200/400 Gigabit Ethernet
200GBASE / 400GBASE or Terabit Ethernet is Ethernet transmission at one trillion bits per second (1 Tbps). Terabit Ethernet is still in the future, but the term refers to Ethernet above 100 Gbps. The IEEE 802.3bs task force defines 200 Gigabit (200GBASE) and 400 Gigabit Ethernet (400GBASE) as Terabit Ethernet. Carriers and large enterprises are working to reach 200Gb and 400Gb in 2020. How much the pandemic has slowed this implementation is anyone’s guess.
Once the end of the lockdowns occurs, the workplace will experience further the rise of these new advances in Ethernet delivery.
The Ethernet Alliance credits business and learning applications as key drivers behind hundreds of millions of Ethernet ports shipping per year. The local area network (LAN) and the repurposing of existing telecommunications copper networks gave birth to the development of Ethernet technology. They estimate over 70 billion meters of cable has been deployed over the last 15 years alone. Sustainability, both financial and environmental, have always been at the center of Ethernet development, and that core value continues today.
Other applications appear in the areas of automation, smart building controls, and industrial settings. Wherever harsh environments occur, Ethernet
The State of The Ethernet Going Forward
The uncertainty over Ethernet in this season hinges on a date when a more significant percentage of businesses are going to return to peak capacity.

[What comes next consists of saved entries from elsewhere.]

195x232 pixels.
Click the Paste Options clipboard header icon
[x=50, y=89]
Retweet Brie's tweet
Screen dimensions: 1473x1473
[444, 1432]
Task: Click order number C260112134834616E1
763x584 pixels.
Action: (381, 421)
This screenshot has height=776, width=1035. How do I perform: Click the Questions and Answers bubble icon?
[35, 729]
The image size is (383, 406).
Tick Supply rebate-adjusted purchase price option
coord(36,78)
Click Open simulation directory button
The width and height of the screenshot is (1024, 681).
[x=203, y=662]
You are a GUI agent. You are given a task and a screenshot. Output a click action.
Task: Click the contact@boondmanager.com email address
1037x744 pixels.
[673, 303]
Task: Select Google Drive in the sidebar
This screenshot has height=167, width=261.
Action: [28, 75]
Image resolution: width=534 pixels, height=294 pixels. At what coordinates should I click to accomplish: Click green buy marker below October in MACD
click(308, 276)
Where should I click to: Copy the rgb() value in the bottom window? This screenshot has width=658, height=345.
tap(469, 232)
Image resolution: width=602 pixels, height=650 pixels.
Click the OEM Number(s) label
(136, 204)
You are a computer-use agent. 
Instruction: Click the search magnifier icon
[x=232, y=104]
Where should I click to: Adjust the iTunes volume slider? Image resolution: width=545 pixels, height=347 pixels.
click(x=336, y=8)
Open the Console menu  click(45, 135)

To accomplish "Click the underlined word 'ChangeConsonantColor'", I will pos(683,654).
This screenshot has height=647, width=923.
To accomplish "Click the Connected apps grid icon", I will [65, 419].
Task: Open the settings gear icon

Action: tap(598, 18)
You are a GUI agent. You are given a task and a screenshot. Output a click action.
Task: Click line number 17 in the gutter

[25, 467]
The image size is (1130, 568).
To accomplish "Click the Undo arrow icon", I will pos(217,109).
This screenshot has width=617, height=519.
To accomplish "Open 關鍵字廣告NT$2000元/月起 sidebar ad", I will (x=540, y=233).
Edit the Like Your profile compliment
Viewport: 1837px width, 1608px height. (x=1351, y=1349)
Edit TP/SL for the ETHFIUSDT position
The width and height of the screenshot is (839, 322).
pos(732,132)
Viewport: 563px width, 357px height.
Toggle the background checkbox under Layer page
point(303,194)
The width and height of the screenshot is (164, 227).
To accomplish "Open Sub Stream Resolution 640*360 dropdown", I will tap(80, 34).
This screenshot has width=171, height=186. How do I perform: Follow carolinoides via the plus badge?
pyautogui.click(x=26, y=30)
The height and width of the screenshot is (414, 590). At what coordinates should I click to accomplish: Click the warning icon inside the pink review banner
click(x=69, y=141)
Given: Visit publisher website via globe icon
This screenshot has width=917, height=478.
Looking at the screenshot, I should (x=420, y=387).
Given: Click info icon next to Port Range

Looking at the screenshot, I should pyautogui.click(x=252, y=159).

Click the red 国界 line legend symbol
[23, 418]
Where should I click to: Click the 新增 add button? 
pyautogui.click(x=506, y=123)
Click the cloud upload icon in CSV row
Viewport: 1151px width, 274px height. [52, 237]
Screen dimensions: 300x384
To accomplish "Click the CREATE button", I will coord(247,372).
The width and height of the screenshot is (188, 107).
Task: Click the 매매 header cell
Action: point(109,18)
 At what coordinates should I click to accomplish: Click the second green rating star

With another wave of COVID apparently on the horizon, timelines may be a little impractical, especially since many people are continuing to work remotely.
Happily, the longer view is much more certain. We stand on the cusp of a surge in new Ethernet capability. We are stepping into the 100GBASE category, and well on our way toward Terabit Ethernet (200GBASE and 400GBASE) and all that provides.